Reproduce every one of the following items verbatim, line for line.
### DATASET RECORDS
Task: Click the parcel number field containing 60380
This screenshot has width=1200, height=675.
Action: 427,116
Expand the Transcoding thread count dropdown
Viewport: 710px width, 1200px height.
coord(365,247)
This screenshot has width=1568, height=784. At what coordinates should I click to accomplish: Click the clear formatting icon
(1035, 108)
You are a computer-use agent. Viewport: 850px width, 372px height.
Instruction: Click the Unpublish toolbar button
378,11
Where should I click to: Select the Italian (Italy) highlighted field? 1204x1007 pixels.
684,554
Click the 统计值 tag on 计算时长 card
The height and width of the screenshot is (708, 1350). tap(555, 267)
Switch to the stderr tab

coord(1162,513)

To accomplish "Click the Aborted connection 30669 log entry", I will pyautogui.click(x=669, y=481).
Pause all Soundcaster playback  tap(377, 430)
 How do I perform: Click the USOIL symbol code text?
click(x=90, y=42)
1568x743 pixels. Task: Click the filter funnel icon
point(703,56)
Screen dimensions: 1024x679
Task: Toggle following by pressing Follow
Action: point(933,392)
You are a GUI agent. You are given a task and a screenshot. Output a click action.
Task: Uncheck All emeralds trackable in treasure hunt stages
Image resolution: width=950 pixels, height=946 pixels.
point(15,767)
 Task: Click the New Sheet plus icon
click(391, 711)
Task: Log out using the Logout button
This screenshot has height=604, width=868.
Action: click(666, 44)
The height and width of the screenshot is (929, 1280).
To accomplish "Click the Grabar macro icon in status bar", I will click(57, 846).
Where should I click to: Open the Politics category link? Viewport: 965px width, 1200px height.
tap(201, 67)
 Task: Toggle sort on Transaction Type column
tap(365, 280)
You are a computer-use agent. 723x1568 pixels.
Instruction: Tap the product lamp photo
######
THE REPLY
Task: Click the parcel number field containing 60380
This screenshot has width=1200, height=675.
Action: 427,116
Expand the Transcoding thread count dropdown
Viewport: 710px width, 1200px height.
coord(365,247)
This screenshot has width=1568, height=784. At what coordinates should I click to accomplish: Click the clear formatting icon
(1035, 108)
You are a computer-use agent. Viewport: 850px width, 372px height.
Instruction: Click the Unpublish toolbar button
378,11
Where should I click to: Select the Italian (Italy) highlighted field? 1204x1007 pixels.
684,554
Click the 统计值 tag on 计算时长 card
The height and width of the screenshot is (708, 1350). tap(555, 267)
Switch to the stderr tab

coord(1162,513)

To accomplish "Click the Aborted connection 30669 log entry", I will pyautogui.click(x=669, y=481).
Pause all Soundcaster playback  tap(377, 430)
 How do I perform: Click the USOIL symbol code text?
click(x=90, y=42)
1568x743 pixels. Task: Click the filter funnel icon
point(703,56)
Screen dimensions: 1024x679
Task: Toggle following by pressing Follow
Action: point(933,392)
You are a GUI agent. You are given a task and a screenshot. Output a click action.
Task: Uncheck All emeralds trackable in treasure hunt stages
Image resolution: width=950 pixels, height=946 pixels.
point(15,767)
 Task: Click the New Sheet plus icon
click(391, 711)
Task: Log out using the Logout button
This screenshot has height=604, width=868.
Action: click(666, 44)
The height and width of the screenshot is (929, 1280).
To accomplish "Click the Grabar macro icon in status bar", I will click(57, 846).
Where should I click to: Open the Politics category link? Viewport: 965px width, 1200px height.
tap(201, 67)
 Task: Toggle sort on Transaction Type column
tap(365, 280)
You are a computer-use agent. 723x1568 pixels.
Instruction: Tap the product lamp photo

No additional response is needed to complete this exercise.